# Prompt
Where does the word "chantier" appear in the data? Copy every line that holds it.

(Collected data entries)

--------------------------------------------------

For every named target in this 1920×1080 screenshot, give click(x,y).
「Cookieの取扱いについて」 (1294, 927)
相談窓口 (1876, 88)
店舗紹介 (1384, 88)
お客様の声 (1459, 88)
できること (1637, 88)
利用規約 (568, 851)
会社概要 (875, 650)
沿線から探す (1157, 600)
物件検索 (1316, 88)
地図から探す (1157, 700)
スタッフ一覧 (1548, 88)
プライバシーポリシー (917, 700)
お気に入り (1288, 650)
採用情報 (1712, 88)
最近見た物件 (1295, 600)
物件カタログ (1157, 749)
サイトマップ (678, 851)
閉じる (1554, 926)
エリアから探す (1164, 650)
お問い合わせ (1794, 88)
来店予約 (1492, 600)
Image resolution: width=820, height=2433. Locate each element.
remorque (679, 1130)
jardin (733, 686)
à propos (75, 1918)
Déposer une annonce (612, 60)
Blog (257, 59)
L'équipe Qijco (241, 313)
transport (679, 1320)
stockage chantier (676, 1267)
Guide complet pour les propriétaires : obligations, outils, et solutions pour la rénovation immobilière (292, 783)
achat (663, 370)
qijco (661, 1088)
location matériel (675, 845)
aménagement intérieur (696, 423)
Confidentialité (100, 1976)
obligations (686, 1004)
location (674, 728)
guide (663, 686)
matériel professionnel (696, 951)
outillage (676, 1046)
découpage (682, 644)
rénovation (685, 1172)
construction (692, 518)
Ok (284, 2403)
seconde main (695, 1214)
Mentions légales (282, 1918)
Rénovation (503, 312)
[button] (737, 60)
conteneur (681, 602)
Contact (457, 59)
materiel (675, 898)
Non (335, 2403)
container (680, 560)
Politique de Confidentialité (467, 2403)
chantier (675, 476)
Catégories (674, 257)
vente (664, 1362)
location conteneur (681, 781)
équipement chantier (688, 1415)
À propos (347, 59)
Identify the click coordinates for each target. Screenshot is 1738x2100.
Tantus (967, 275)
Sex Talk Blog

--------------------------------------------------

# Response box
stockage chantier (676, 1267)
chantier (675, 476)
équipement chantier (688, 1415)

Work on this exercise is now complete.